Juliet flicked on the sonar. She pulled handles and turned levers to operate the vessel's spidery legs, dragging it meter by meter across the sea floor. The sonar flickered with outlines of flat expanses, jagged cliffs, and crevices that seemed to descend into the center of the earth.
Juliet had hardly begun her search when the Seeker became stuck. She wrenched at levers and pressed dials, but though the iron mechanisms rattled, the Seeker refused to move. Cursing Stenson, Juliet pressed the distress signal.
She sat in the never-changing stillness of the depths, waiting for the chattering of the chain and the lightening of the murk that would indicate the Realm of Impossibility was lifting her to the surface, but it never came. Was she too deep for the Realm to receive her signal? Had the chain broken somehow? Juliet was just debating her next course of action when the Seeker jerked into motion.

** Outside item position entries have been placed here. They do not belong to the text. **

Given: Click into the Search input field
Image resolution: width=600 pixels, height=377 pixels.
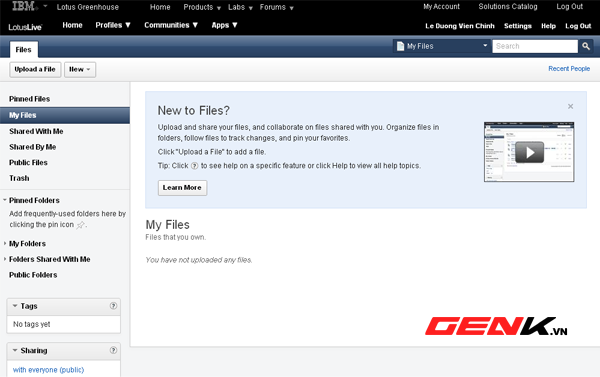Looking at the screenshot, I should pyautogui.click(x=535, y=46).
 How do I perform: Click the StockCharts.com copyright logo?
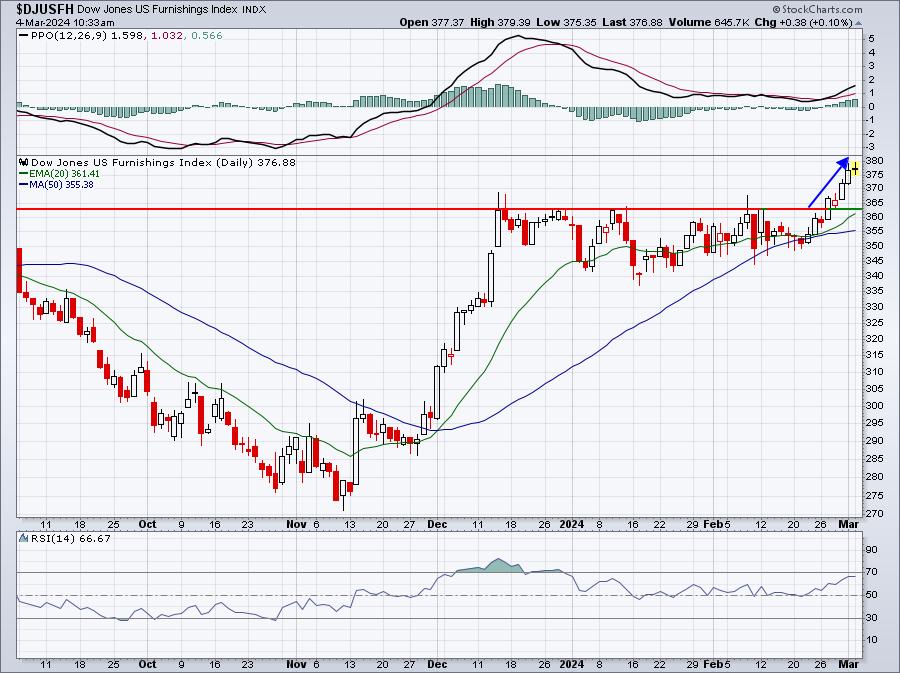pyautogui.click(x=817, y=9)
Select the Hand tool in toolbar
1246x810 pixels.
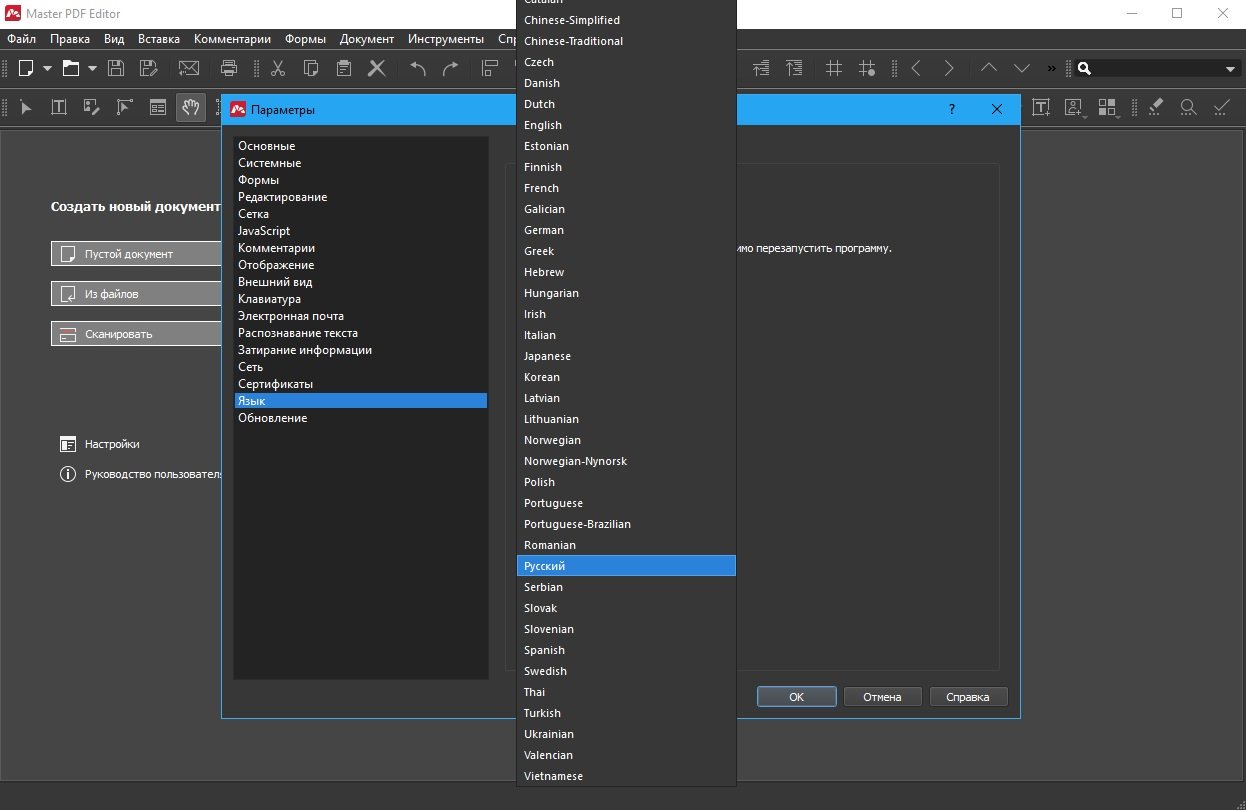pos(190,107)
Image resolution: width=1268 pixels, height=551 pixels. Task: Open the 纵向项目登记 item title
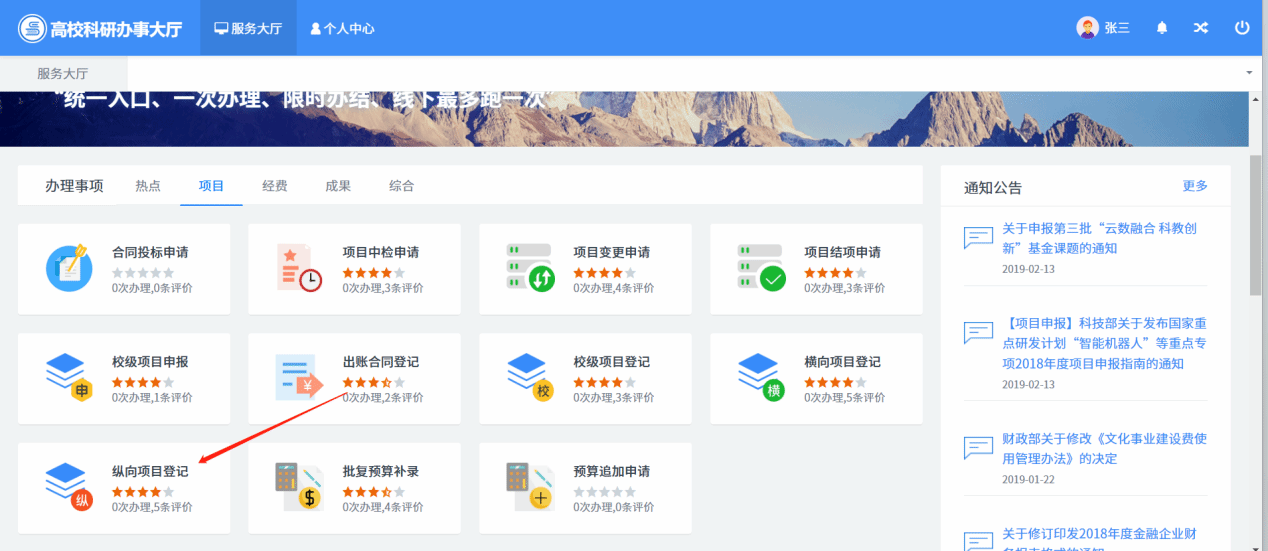150,472
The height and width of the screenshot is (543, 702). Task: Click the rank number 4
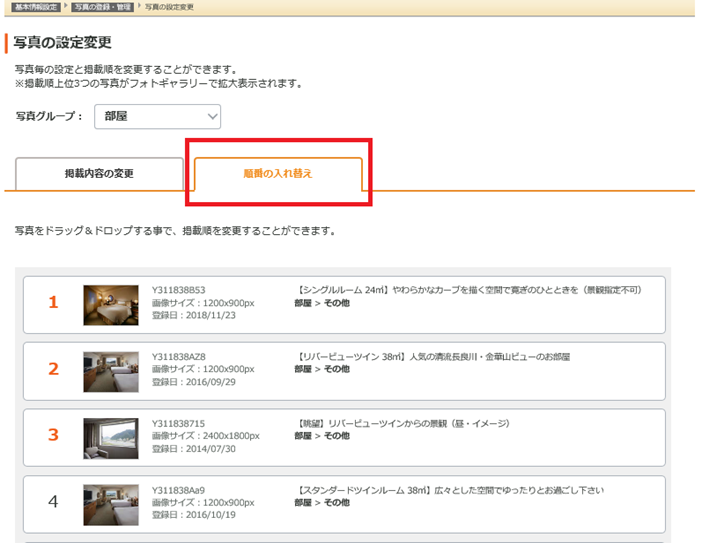click(x=54, y=503)
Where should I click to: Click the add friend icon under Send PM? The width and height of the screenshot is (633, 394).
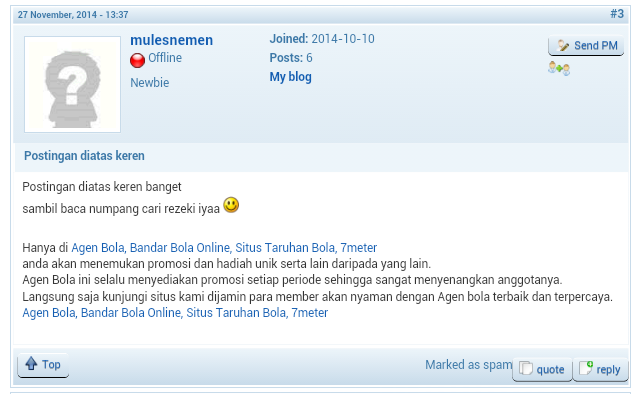click(559, 69)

She fumbled with the controls. The vessel was moving, but the comforting rattle of its spider legs was missing. Had some sea creature swooped in and gobbled her up? Considering the blackness around her, it seemed possible. Except... the sonar still showed the landscape of the deeps.
Had something crept up and snagged her from behind? If so, there was little she could do about it now, besides being ready when it stopped. She gripped her knife and studied the sonar.
Finally, the Seeker reached a cliff wall. Instead of going around it, however, the vessel proceeded through what appeared to be a narrow tunnel. It opened into a vast cavern—a cavern filled with light.
Juliet blinked against the sudden brilliance. The cavern ceiling arched high overhead, glowing with light from thousands, millions, perhaps billions of phosphorescent creatures swimming about. Some were the size of whales, while others were so small that their lights seemed like those of fireflies buzzing about.
Beneath this sea of magnificent creatures was an even more magnificent sight—a city constructed of glass panes, crisscrossed and held up by frames of shining gold. As the Seeker drew nearer, Juliet could see the people wandering about inside, people with golden skin coming out of golden houses and walking down golden roads, conversing and carrying on about their lives as if nothing was more natural than living leagues beneath the surface.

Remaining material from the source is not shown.